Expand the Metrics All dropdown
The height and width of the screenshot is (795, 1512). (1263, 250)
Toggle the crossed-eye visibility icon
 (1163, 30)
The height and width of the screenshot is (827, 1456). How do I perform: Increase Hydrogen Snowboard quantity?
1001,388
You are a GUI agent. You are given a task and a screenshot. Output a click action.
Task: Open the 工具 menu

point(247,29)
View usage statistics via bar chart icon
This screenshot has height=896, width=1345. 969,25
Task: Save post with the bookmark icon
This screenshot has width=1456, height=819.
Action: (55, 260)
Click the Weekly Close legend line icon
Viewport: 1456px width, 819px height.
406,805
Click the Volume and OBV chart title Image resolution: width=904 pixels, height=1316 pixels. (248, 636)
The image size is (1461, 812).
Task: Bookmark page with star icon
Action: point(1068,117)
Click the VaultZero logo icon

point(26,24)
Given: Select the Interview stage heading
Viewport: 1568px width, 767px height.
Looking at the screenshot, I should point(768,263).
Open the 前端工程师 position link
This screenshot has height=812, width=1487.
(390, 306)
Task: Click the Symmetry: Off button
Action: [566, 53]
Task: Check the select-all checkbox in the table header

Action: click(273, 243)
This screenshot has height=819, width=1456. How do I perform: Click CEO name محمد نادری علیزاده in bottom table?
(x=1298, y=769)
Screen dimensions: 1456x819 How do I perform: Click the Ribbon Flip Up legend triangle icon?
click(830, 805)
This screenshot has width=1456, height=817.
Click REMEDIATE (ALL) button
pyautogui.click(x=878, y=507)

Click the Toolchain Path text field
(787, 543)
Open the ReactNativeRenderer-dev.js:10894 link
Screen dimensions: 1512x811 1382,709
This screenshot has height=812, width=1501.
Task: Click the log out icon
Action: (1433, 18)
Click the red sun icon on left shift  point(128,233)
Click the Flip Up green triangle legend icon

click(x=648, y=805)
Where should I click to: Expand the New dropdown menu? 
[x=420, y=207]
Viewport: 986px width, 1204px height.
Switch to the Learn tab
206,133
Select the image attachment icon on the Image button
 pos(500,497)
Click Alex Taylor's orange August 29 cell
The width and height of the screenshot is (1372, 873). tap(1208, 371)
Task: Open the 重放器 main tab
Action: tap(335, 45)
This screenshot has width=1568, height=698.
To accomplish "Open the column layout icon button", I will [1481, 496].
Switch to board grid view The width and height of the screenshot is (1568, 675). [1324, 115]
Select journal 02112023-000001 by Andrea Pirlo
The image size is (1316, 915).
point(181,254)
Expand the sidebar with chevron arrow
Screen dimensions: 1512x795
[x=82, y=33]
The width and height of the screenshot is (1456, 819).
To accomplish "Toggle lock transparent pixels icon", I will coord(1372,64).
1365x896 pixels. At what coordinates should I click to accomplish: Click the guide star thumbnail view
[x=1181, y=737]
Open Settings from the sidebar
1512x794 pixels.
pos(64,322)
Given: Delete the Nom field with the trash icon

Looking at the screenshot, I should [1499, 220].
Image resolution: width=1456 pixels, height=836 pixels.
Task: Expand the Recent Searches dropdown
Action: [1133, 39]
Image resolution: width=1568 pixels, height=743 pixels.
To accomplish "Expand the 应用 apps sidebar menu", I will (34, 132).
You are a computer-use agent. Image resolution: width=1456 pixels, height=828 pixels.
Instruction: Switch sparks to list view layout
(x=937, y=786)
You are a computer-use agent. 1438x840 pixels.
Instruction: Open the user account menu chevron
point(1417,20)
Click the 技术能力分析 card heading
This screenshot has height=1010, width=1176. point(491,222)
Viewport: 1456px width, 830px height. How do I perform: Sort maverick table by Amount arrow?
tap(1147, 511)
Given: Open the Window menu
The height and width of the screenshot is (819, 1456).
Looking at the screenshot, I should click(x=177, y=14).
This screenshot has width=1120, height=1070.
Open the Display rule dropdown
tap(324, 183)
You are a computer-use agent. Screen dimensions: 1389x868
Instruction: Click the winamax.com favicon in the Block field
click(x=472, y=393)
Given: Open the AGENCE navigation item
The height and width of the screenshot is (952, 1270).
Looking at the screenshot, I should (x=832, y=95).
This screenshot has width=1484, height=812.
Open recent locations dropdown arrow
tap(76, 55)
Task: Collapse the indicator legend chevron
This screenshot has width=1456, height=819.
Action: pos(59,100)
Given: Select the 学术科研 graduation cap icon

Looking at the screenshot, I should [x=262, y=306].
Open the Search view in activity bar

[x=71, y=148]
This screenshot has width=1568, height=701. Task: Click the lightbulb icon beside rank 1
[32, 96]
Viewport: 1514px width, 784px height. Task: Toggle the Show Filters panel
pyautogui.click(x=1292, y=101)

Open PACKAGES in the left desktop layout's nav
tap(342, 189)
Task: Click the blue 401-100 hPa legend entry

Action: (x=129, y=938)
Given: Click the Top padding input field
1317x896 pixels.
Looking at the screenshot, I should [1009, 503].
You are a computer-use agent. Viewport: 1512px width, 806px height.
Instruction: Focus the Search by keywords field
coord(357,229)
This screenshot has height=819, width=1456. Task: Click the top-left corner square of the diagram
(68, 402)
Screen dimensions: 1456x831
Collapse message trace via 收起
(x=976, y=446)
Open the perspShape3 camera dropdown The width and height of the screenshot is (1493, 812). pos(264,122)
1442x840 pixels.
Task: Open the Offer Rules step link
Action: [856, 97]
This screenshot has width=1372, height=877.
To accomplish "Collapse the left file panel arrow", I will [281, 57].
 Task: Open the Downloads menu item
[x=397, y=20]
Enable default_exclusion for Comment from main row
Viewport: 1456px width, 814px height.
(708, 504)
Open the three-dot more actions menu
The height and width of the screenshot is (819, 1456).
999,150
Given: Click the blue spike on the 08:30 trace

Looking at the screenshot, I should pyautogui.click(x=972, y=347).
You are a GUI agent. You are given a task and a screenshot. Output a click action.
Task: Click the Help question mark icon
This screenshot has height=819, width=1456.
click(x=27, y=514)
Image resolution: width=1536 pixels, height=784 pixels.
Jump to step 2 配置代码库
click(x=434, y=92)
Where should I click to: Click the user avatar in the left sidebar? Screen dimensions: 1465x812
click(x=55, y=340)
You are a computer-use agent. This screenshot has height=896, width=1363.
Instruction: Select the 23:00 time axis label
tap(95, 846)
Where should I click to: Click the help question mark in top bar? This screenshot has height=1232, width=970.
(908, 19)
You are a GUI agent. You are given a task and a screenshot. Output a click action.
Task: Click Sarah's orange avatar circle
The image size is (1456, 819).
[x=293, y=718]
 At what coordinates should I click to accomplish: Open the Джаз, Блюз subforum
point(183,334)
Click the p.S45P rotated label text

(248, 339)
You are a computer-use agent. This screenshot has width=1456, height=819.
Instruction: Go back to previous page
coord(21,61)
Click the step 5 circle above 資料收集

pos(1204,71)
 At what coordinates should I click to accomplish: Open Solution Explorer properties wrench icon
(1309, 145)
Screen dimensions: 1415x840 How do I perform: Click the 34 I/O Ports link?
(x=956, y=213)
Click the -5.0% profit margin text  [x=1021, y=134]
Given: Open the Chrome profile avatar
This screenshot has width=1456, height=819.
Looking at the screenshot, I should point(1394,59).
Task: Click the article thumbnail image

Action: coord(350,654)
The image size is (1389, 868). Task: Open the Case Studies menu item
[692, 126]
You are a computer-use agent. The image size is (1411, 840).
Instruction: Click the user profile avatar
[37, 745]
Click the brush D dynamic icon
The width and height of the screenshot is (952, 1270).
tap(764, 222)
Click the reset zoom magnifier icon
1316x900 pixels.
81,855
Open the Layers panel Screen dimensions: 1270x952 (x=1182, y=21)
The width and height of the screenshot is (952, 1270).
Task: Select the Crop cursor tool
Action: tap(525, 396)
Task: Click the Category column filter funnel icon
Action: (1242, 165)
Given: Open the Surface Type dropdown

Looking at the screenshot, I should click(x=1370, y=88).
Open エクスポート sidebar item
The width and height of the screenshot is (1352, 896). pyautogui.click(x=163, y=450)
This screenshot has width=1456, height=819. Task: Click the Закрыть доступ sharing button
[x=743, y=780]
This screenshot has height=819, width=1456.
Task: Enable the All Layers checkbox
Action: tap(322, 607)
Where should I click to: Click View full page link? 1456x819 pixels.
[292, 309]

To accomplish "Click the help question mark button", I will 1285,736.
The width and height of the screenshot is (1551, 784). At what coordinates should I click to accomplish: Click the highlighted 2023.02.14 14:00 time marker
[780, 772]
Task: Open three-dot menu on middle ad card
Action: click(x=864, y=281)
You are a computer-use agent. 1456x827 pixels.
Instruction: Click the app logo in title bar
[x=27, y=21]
* * * * *
Looking at the material above, please copy exactly every line from its first line through the line containing "Given: Select the Interview stage heading", with both ends included and nothing else.

Expand the Metrics All dropdown
The height and width of the screenshot is (795, 1512). (1263, 250)
Toggle the crossed-eye visibility icon
 (1163, 30)
The height and width of the screenshot is (827, 1456). How do I perform: Increase Hydrogen Snowboard quantity?
1001,388
You are a GUI agent. You are given a task and a screenshot. Output a click action.
Task: Open the 工具 menu

point(247,29)
View usage statistics via bar chart icon
This screenshot has height=896, width=1345. 969,25
Task: Save post with the bookmark icon
This screenshot has width=1456, height=819.
Action: (55, 260)
Click the Weekly Close legend line icon
Viewport: 1456px width, 819px height.
406,805
Click the Volume and OBV chart title Image resolution: width=904 pixels, height=1316 pixels. (248, 636)
The image size is (1461, 812).
Task: Bookmark page with star icon
Action: point(1068,117)
Click the VaultZero logo icon

point(26,24)
Given: Select the Interview stage heading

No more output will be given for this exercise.